The federal government’s deal with Volkswagen to build an electric vehicle battery manufacturing plant in southern Ontario will cost $16.3-billion, about $3-billion more than the initial estimate due to additional money needed to offset taxes, according to a new Parliamentary Budget Office report.
Ottawa and Ontario announced a deal with Volkswagen in April to provide the company $13.2-billion in federal subsidies for production support to build a battery plant in St. Thomas, Ont. The deal also includes $700-million from the federal government to build the plant and $500-million from Ontario.
However, the Parliamentary Budget Office released an analysis on Wednesday that said the initial estimate did not include $2.8-billion needed to offset taxes that Volkswagen would pay on the federal production support. The report also says the production support will only total $12.8-billion, according to figures based on the production schedule and exchange rates.

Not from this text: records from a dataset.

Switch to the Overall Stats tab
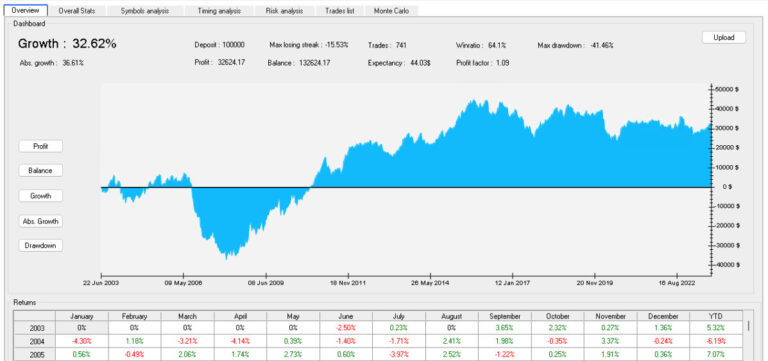This screenshot has height=361, width=768. 77,11
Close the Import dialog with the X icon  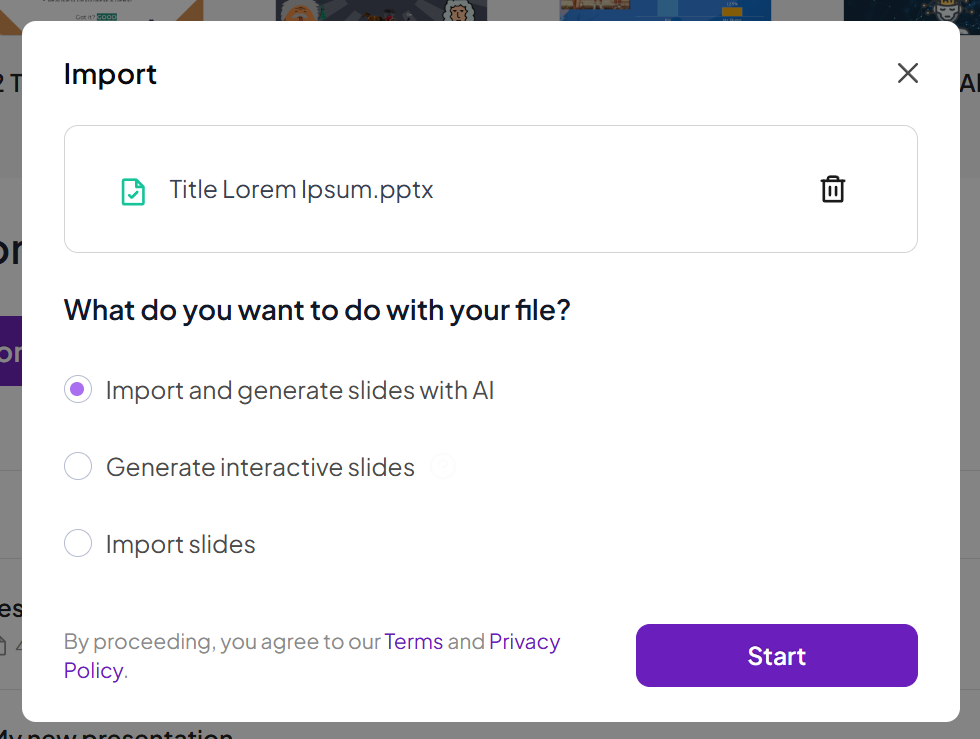tap(907, 73)
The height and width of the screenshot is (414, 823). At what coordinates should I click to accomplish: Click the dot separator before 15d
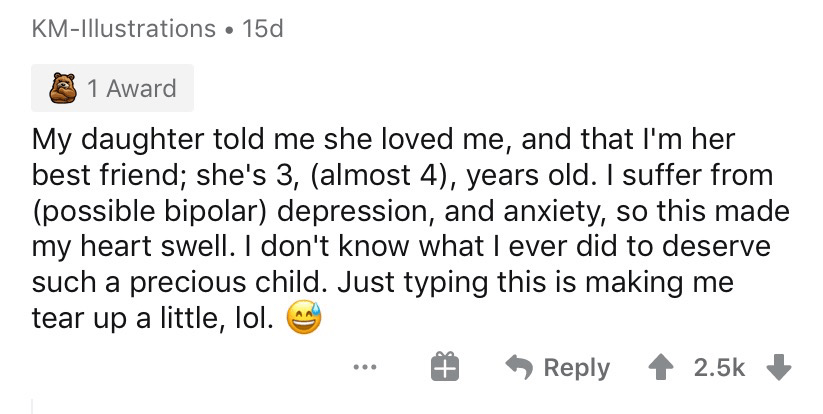point(229,29)
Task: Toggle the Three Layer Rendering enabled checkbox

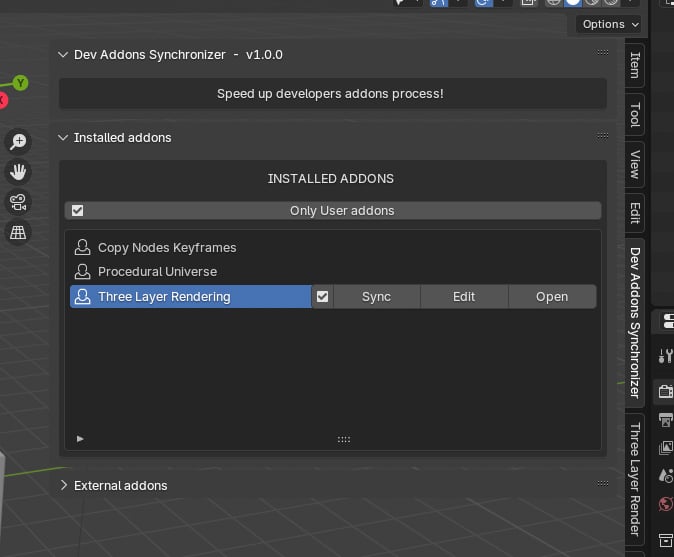Action: 322,297
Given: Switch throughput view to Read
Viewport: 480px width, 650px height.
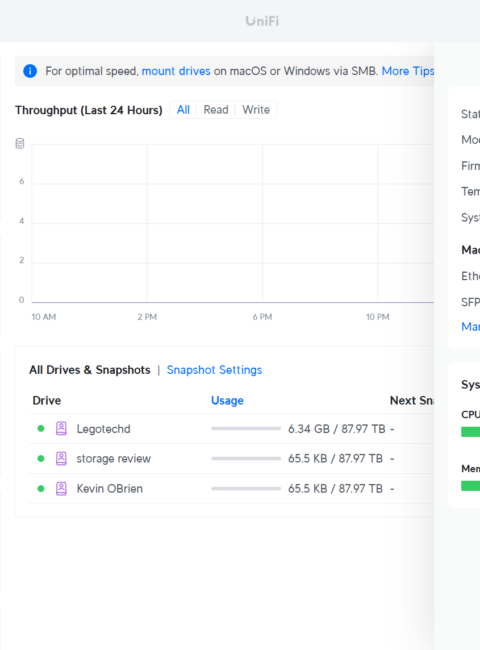Looking at the screenshot, I should [216, 110].
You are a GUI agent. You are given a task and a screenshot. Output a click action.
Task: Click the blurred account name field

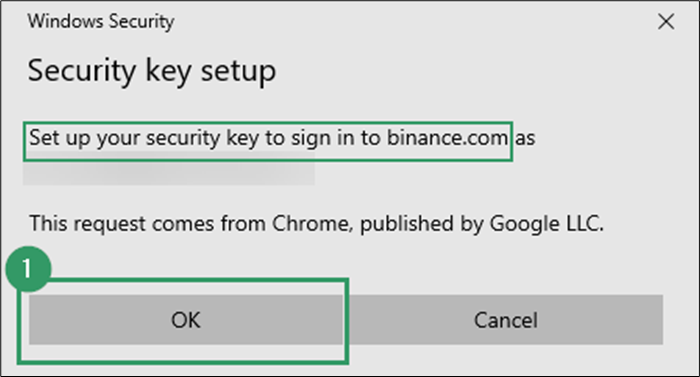tap(169, 168)
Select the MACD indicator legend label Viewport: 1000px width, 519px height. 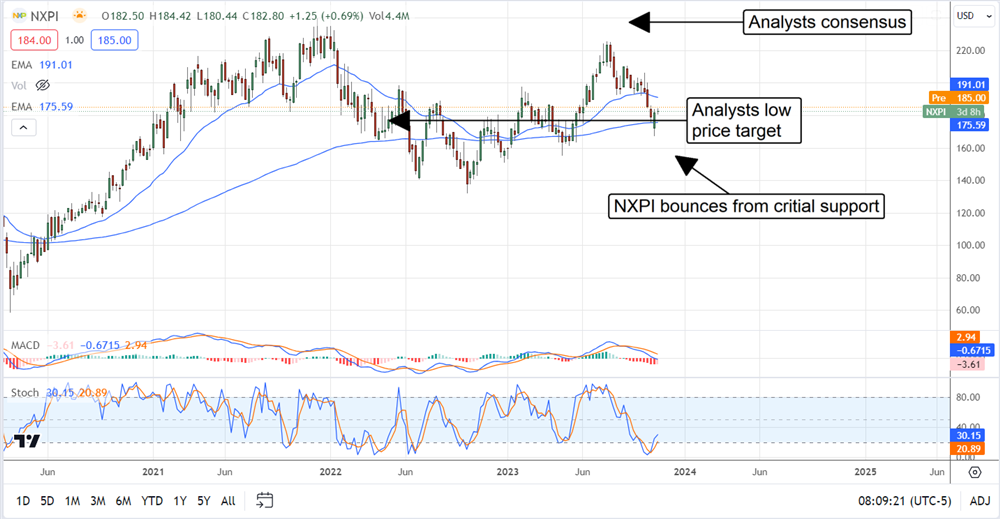[x=23, y=346]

While the federal government has not published details of the deal, the PBO estimates the government would have to offer a tax adjustment to the “after-tax equivalency” offered under U.S. President Joe Biden’s IRA, in order to stay competitive. The $16.3-billion estimate will also depend on the exchange rate, as well as output and sales from the Volkswagen plant.
“This is a significant subsidy,” Parliamentary Budget Officer Yves Giroux told reporters, noting it is six times the annual budget of the federal environment and climate change department.
He said the report only looks at economic and fiscal benefits of the construction stage of the plant, not its operation, because much of the government’s information is confidential, including the annual output and subsidies. “That limits us in our capacity to estimate the economic impacts,” he said.
He said the report took into consideration the government’s repeated, and public, aim of matching U.S. subsidies. In the U.S., production subsidies are provided through refundable tax credits, but in Canada they are direct subsidies, and in current taxation rules, they are taxable under the Income Tax Act.
According to the report, the economic impact of the construction phase of the project is “marginal,” and would increase real GDP by 0.01 per cent and create 1,400 jobs by the end of 2027. Ottawa has said the plant will eventually create up to 3,000 direct jobs and 30,000 indirect jobs, and produce up to one million electric vehicles per year.
Mr. Giroux said the construction phase should generate sufficient taxes to compensate Canada’s $700-million investment under the Strategic Innovation Fund and offset the government contribution.
Finance Minister Chrystia Freeland said she hadn’t yet read the report but said the federal money was accounted for.
“I do want to assure Canadians that the Volkswagen investment came before the budget. It is fully accounted for in the fiscal framework on which the budget is based, fully accounted for,” she told reporters in Ottawa.
The report does not delve into Ontario’s $500-million contribution to the project.
Ottawa and automaking giant Stellantis NV are currently in negotiations about the future of a $5-billion electric-vehicle battery plant in Windsor, Ont., with the company asking for Canada to match billions in subsidies being offered in the U.S. after halting construction last month.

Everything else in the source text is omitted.